**REQUIREMENT**
Copy out the data line by line exactly, from its start to the line bearing "Task: Click the Event Viewer icon in the tree", inclusive.

**AVAILABLE DATA**

━━━━━━

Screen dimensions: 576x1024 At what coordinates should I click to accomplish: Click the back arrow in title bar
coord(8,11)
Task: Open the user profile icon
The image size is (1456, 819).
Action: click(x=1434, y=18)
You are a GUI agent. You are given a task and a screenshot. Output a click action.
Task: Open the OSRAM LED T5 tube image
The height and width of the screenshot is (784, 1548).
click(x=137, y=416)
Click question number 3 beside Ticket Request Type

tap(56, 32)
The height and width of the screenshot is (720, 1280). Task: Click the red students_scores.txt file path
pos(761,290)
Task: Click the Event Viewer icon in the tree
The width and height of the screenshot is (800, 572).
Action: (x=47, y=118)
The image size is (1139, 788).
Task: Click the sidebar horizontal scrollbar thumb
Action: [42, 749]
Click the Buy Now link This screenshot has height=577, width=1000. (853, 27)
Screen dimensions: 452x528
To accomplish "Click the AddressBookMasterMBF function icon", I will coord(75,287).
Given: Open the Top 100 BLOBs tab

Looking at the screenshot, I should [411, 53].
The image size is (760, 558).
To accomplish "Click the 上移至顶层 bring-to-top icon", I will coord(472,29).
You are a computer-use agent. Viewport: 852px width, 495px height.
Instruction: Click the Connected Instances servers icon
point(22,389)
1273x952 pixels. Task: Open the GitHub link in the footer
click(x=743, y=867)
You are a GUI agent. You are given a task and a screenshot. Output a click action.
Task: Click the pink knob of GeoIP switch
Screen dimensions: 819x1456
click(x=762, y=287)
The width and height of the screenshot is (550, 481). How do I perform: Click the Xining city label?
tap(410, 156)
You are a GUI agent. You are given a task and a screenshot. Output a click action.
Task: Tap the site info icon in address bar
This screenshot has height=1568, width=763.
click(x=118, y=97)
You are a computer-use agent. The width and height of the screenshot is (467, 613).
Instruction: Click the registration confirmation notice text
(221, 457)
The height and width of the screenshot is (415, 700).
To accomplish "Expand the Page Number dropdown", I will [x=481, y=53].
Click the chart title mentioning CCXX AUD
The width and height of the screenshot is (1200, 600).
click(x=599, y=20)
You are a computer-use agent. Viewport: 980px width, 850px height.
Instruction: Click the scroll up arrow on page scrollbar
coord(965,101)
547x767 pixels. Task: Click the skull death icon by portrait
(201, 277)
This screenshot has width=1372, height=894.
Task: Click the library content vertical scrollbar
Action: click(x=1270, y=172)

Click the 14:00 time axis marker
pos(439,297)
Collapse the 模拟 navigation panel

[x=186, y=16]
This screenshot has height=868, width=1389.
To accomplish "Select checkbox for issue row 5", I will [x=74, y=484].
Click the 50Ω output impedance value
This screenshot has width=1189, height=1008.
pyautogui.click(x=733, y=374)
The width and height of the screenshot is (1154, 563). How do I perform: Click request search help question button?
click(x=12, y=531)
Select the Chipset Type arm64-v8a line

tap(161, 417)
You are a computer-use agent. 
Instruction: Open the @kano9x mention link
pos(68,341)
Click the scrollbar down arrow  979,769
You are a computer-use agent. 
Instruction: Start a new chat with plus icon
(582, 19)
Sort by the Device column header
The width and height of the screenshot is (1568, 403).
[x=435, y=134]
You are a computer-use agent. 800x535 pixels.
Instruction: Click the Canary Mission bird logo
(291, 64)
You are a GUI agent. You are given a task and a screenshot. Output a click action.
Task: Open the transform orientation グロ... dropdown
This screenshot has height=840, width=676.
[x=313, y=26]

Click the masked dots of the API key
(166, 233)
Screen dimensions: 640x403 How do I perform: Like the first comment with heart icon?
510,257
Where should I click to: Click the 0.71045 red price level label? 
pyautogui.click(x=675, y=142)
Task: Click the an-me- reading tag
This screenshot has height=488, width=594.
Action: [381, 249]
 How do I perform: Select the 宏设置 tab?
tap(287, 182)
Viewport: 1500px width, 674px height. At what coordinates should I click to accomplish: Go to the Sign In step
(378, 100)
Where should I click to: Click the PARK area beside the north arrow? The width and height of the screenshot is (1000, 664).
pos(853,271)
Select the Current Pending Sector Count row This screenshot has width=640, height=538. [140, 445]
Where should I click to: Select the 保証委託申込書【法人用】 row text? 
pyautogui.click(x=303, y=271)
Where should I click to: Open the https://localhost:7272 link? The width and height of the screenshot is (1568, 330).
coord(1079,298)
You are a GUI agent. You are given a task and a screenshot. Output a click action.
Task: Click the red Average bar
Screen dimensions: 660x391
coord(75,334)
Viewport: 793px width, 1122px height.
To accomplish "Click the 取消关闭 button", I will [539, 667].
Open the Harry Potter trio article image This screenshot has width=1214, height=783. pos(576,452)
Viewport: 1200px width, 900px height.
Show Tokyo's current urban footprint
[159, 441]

━━━━━━

**REPLY**
Screen dimensions: 576x1024 At what coordinates should I click to accomplish: Click the back arrow in title bar
coord(8,11)
Task: Open the user profile icon
The image size is (1456, 819).
Action: click(x=1434, y=18)
You are a GUI agent. You are given a task and a screenshot. Output a click action.
Task: Open the OSRAM LED T5 tube image
The height and width of the screenshot is (784, 1548).
click(x=137, y=416)
Click question number 3 beside Ticket Request Type

tap(56, 32)
The height and width of the screenshot is (720, 1280). Task: Click the red students_scores.txt file path
pos(761,290)
Task: Click the Event Viewer icon in the tree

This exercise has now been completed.